La Terrasse

"La culture est une résistance à la distraction" Pasolini

Théâtre - Critique

La Tragédie de Siâvosh

La Tragédie de Siâvosh - Critique sortie Théâtre Paris Théâtre de l’Epée de Bois
Crédit photo : Virginie Bernard Légende photo : David Weiss et Marion Denys dans La Tragédie de Siâvosh.

Théâtre de l’Epée de Bois / d’après Ferdowsi / texte et mes Farid Paya

Publié le 29 mai 2014 - N° 221

Après le succès de Rostam et Sohrâb, spectacle créé en 2012, Farid Paya complète sa Trilogie Ferdowsi avec deux nouveaux volets, installant les conditions scéniques d’un théâtre des merveilles.

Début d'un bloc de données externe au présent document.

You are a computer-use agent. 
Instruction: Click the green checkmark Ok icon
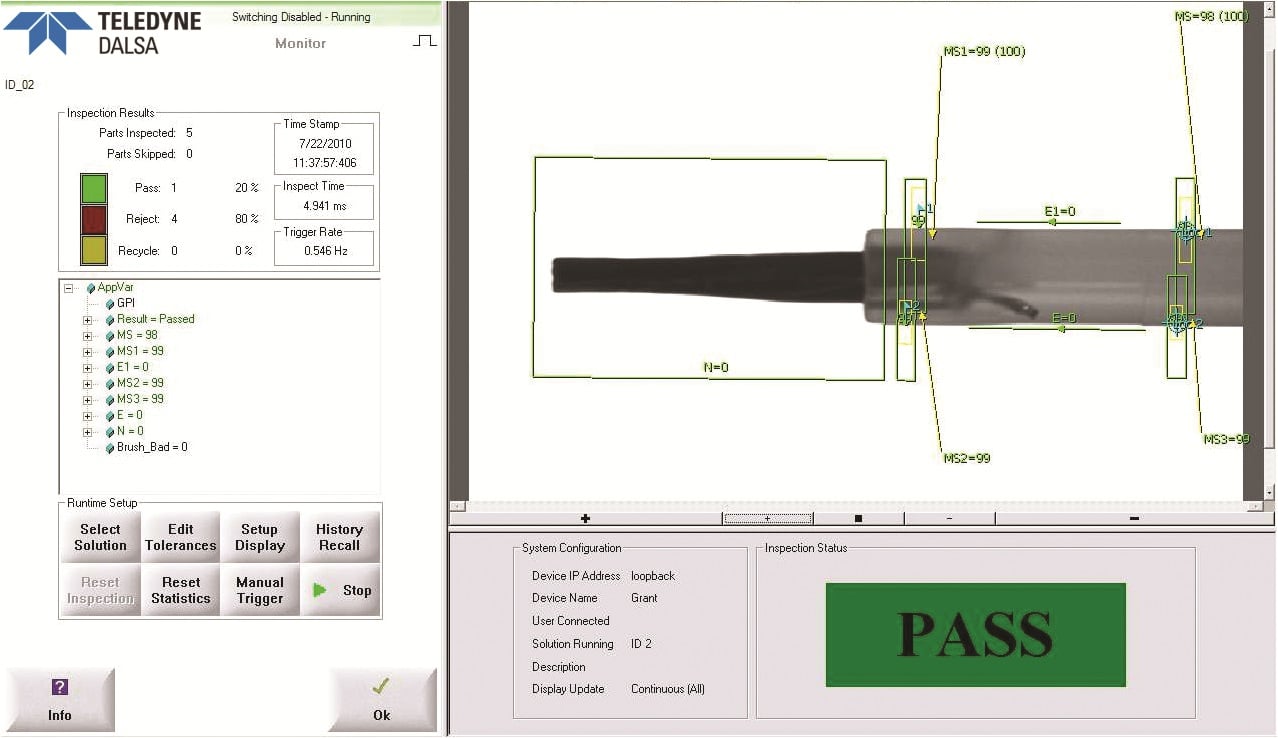(381, 687)
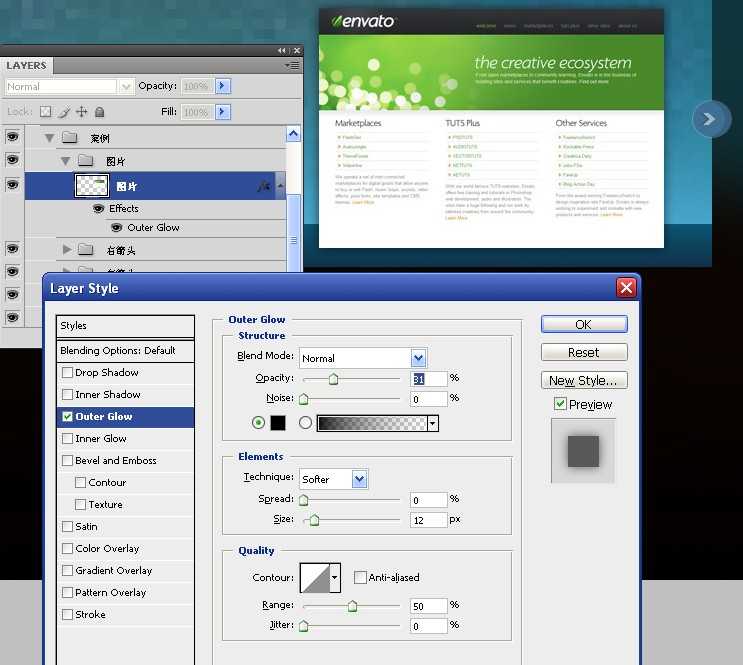Click the lock image pixels brush icon
The height and width of the screenshot is (665, 743).
point(64,112)
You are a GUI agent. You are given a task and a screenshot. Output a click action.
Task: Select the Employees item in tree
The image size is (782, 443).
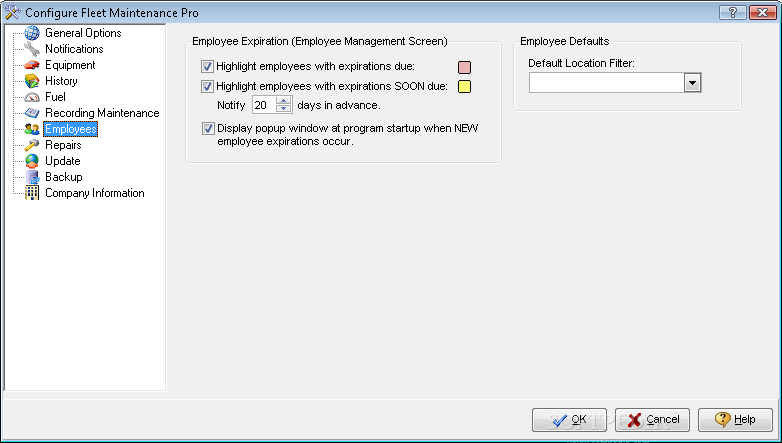pyautogui.click(x=70, y=129)
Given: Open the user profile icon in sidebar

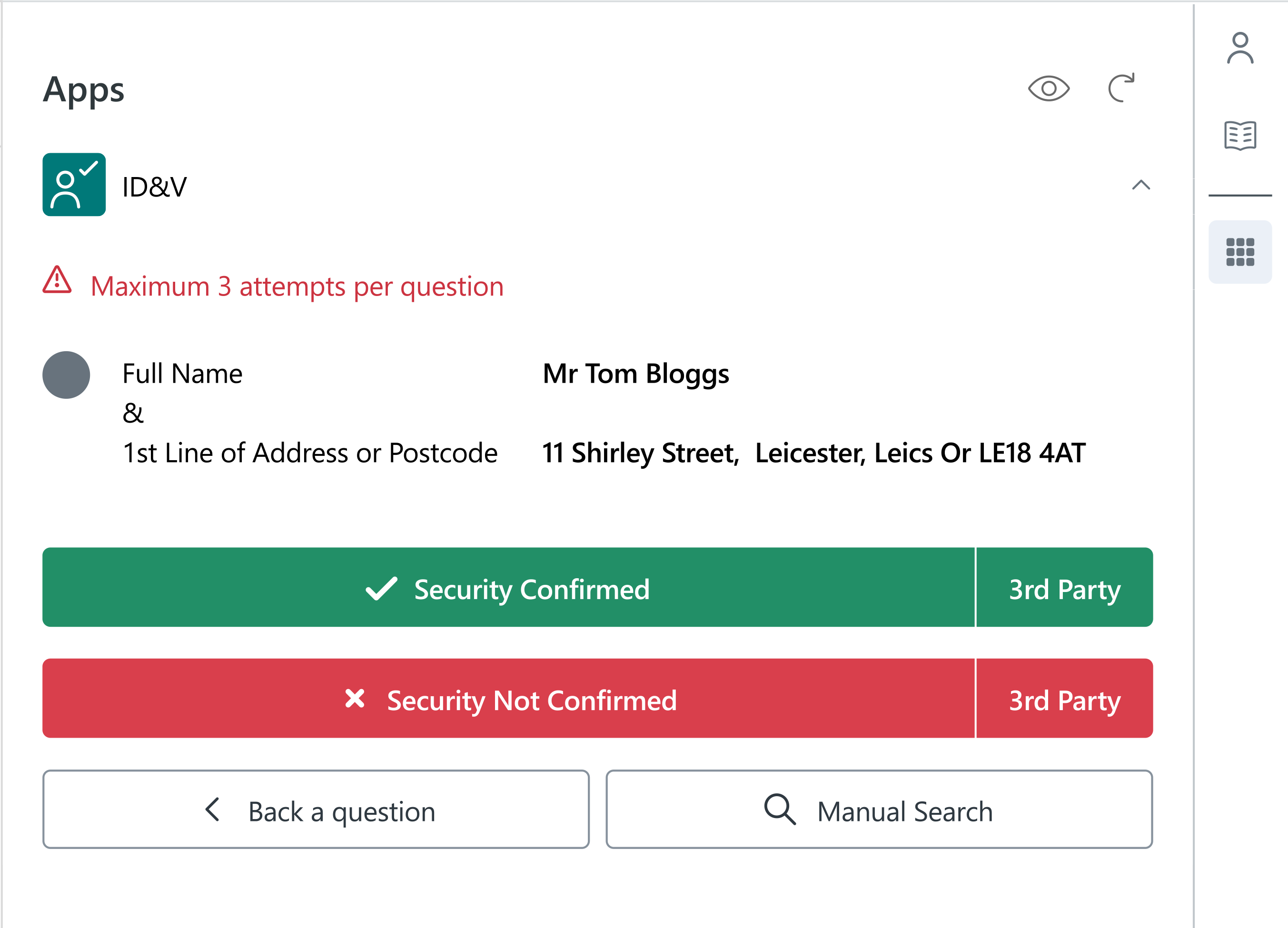Looking at the screenshot, I should click(1240, 48).
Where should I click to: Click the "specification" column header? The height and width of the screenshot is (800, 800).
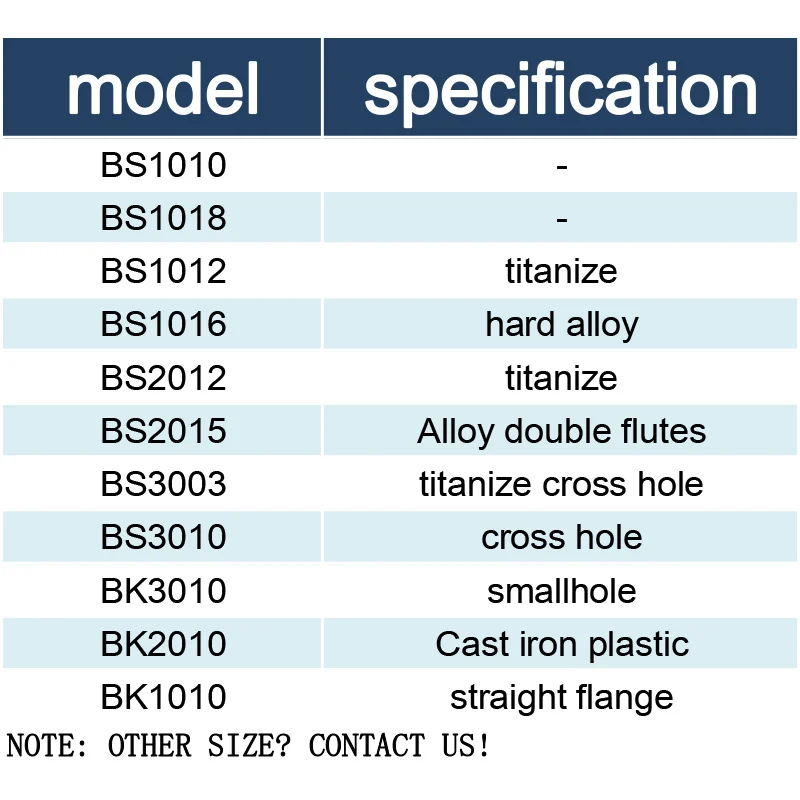click(x=561, y=88)
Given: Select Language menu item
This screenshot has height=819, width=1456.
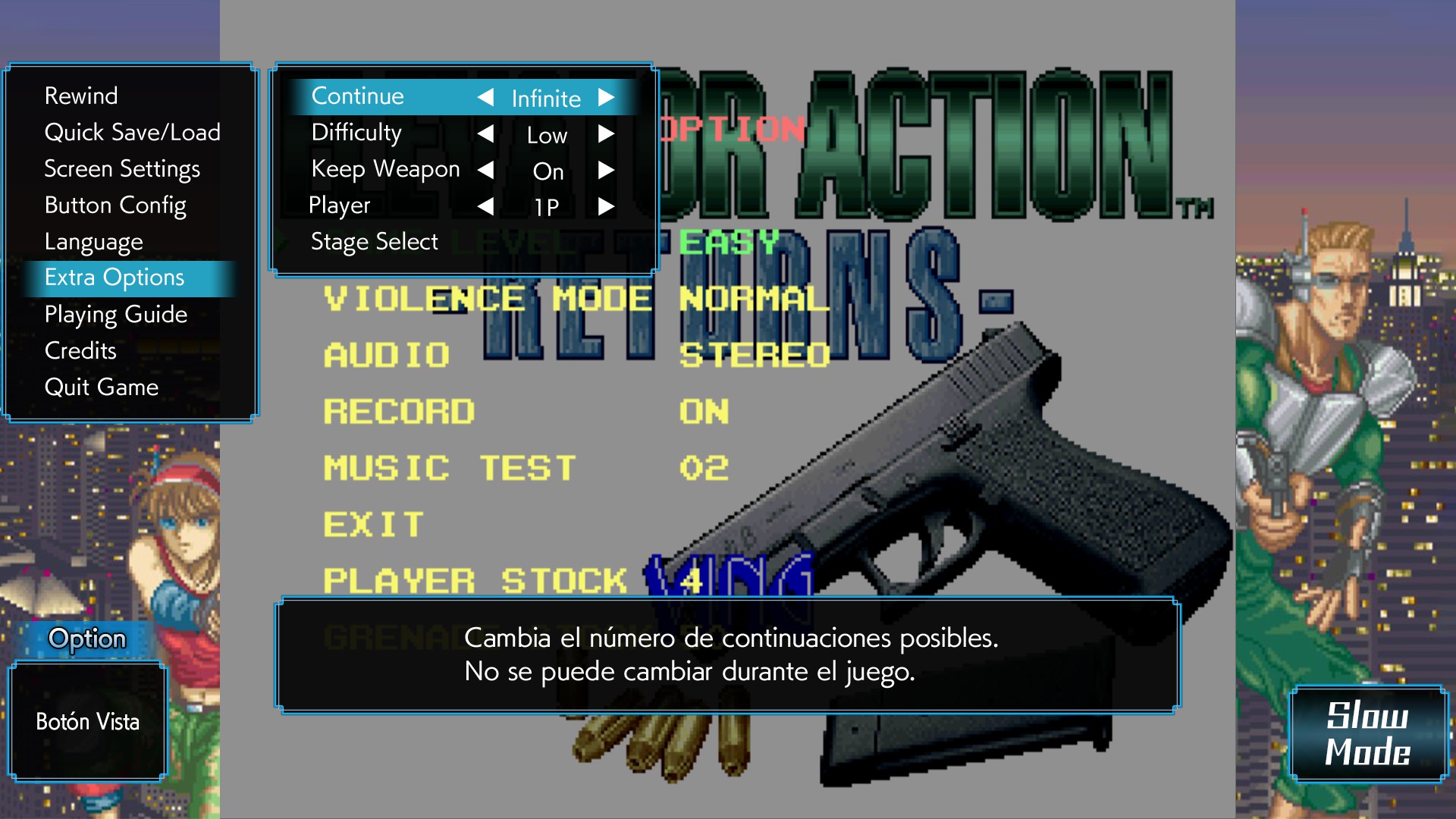Looking at the screenshot, I should tap(94, 241).
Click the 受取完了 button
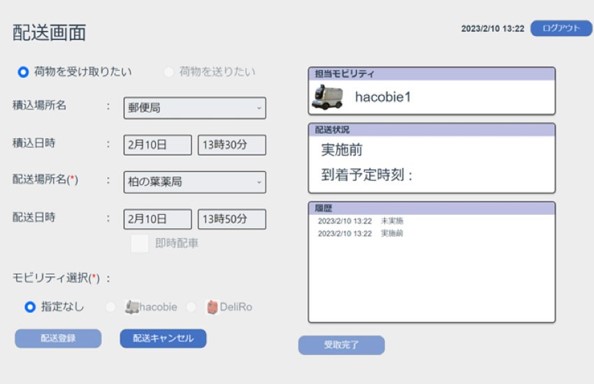594x384 pixels. point(341,345)
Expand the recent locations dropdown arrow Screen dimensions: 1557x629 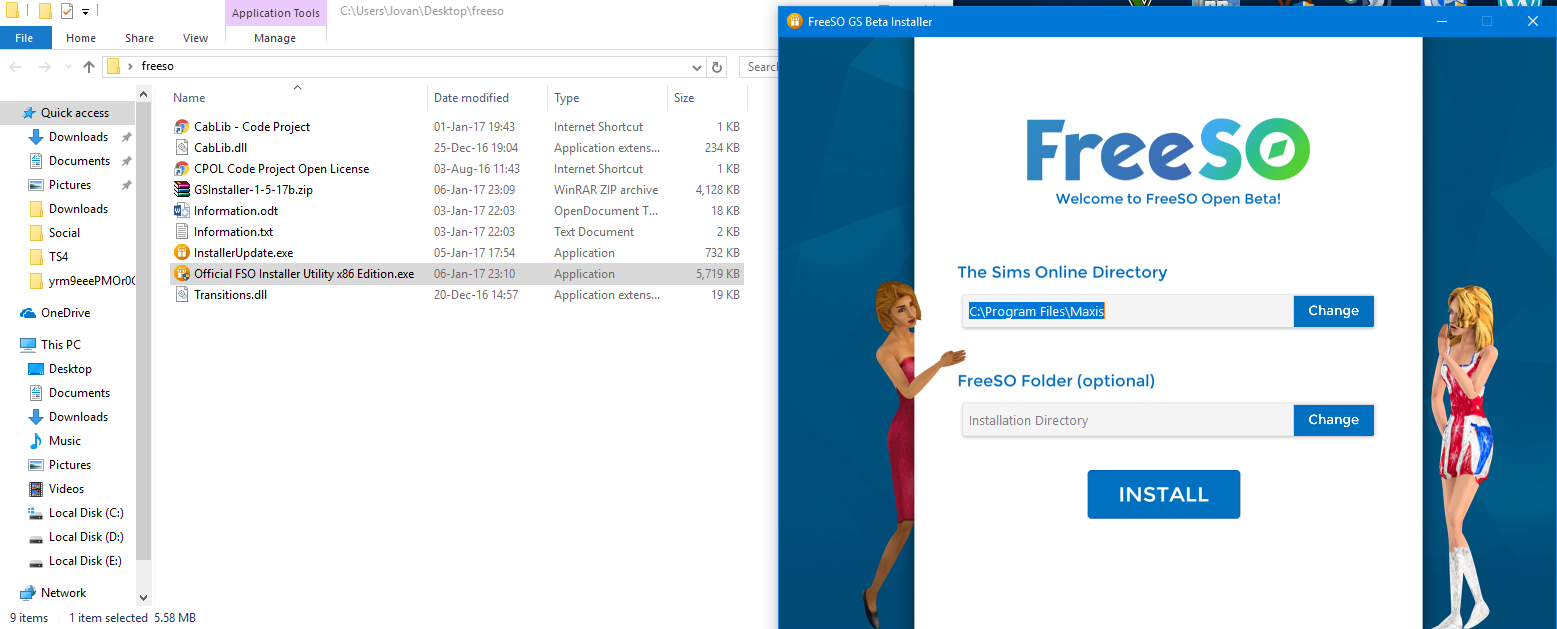click(66, 67)
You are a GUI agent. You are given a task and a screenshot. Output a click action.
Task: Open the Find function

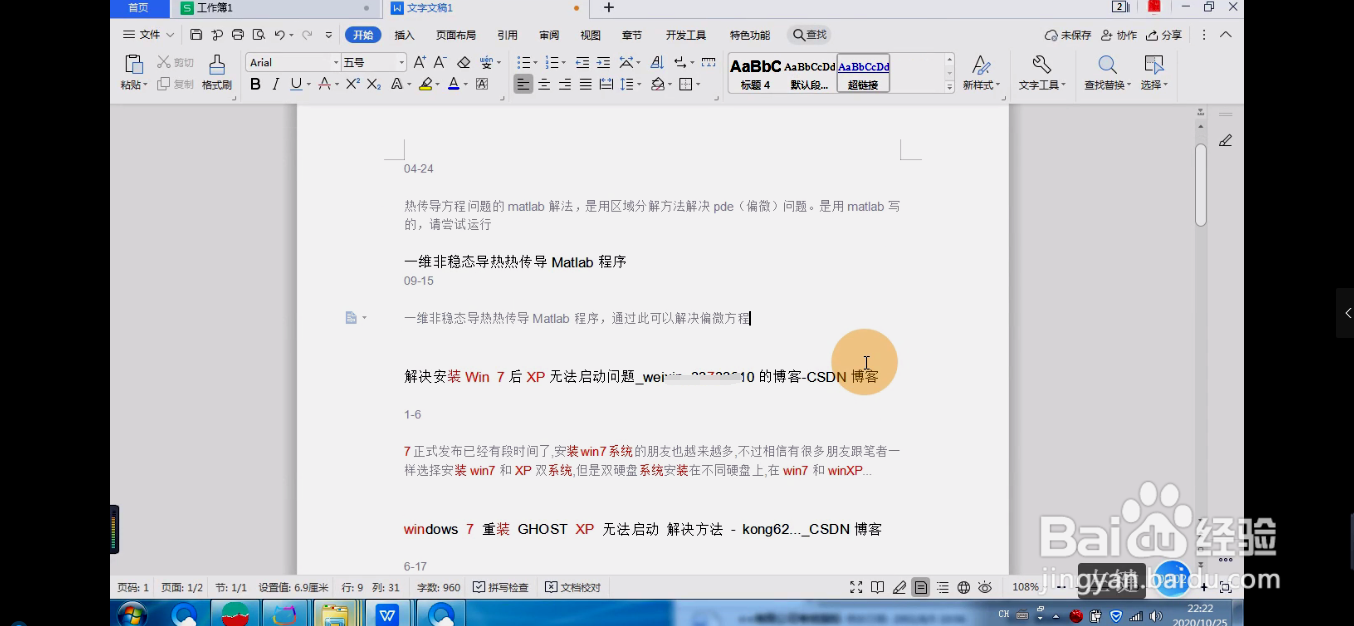(808, 34)
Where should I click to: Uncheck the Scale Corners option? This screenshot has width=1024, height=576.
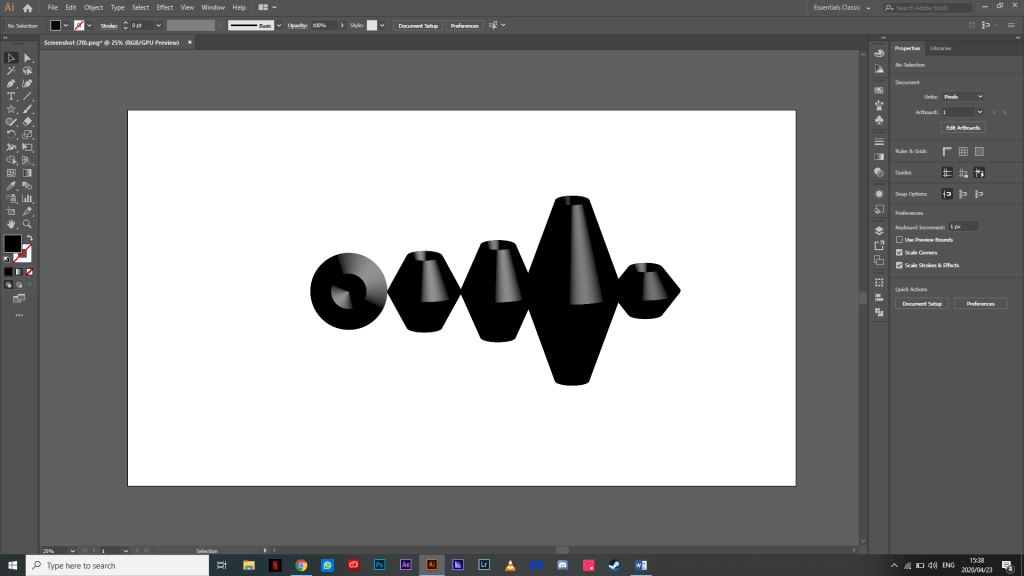pos(899,252)
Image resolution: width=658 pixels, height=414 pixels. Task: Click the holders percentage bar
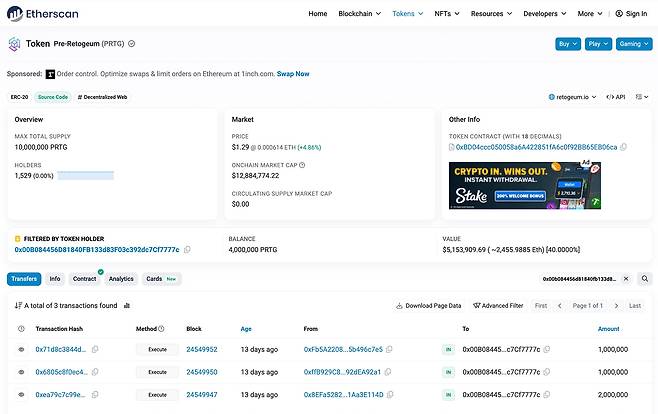85,176
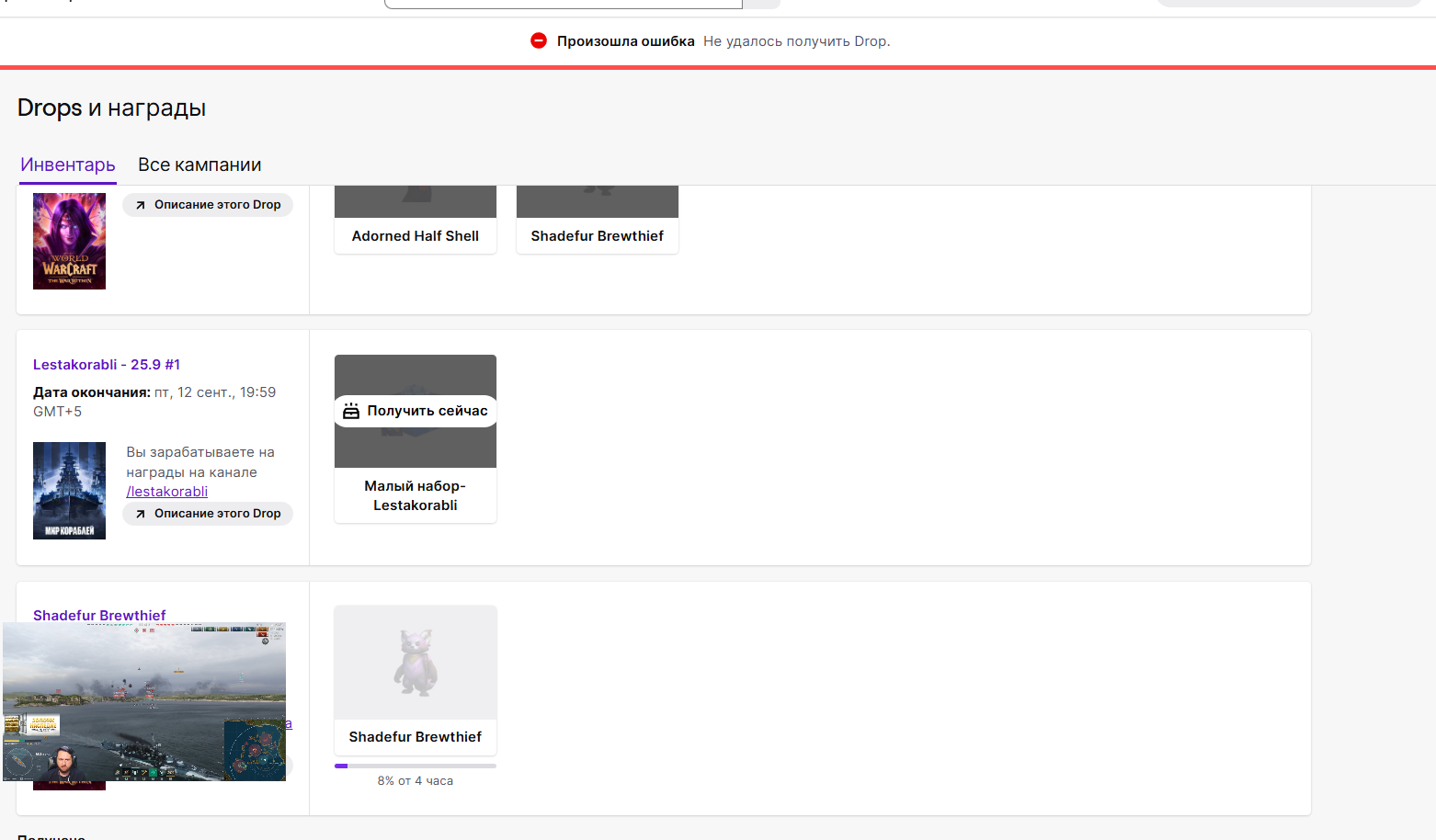Visit the /lestakorabli channel link
This screenshot has width=1436, height=840.
pos(166,492)
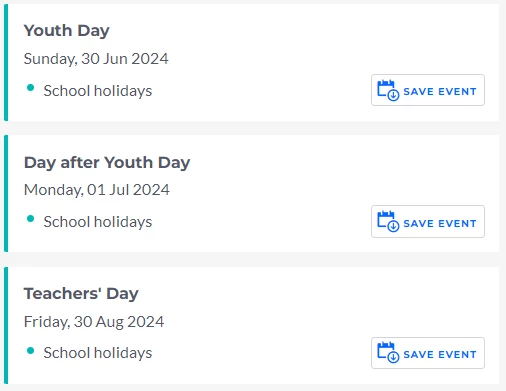This screenshot has width=506, height=391.
Task: Click School holidays label under Youth Day
Action: coord(98,91)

Des combats et des caresses, des hommes courageux et des femmes traîtresses, des guerriers et des favorites, un prince vertueux et des rois gagnés par l’ivresse imbécile du pouvoir et la soif inextinguible du sang des ennemis, une magicienne vicieuse, des fœtus avortés et une ordalie par le feu : on se retrouve devant l’histoire de Siâvosh comme un enfant avide de récits terrifiants et drôles, comme les invités réunis pour une veillée, comme les membres d’une communauté ancestrale installés en cercle autour d’un sorcier enthousiaste : pantelant et ravi ! Un plateau nu, des artifices simples et économes (un peu de fumée, quelques pétales tombés des cintres), des costumes chatoyants (magnifique ouvrage d’Evelyne Guillin), une musique fascinante et suggestive qui fait souffler la tempête, cliqueter les armes, retentir les mortelles alarmes et bruisser les langueurs du harem (remarquable composition de Bill Mahder) : comme toujours dans le travail de Farid Paya, l’humilité revendiquée des moyens et la volonté d’un art sans affèteries laissent aux comédiens la tâche de faire naître, par la seule puissance du jeu, l’univers merveilleux dont la scène devient le cadre.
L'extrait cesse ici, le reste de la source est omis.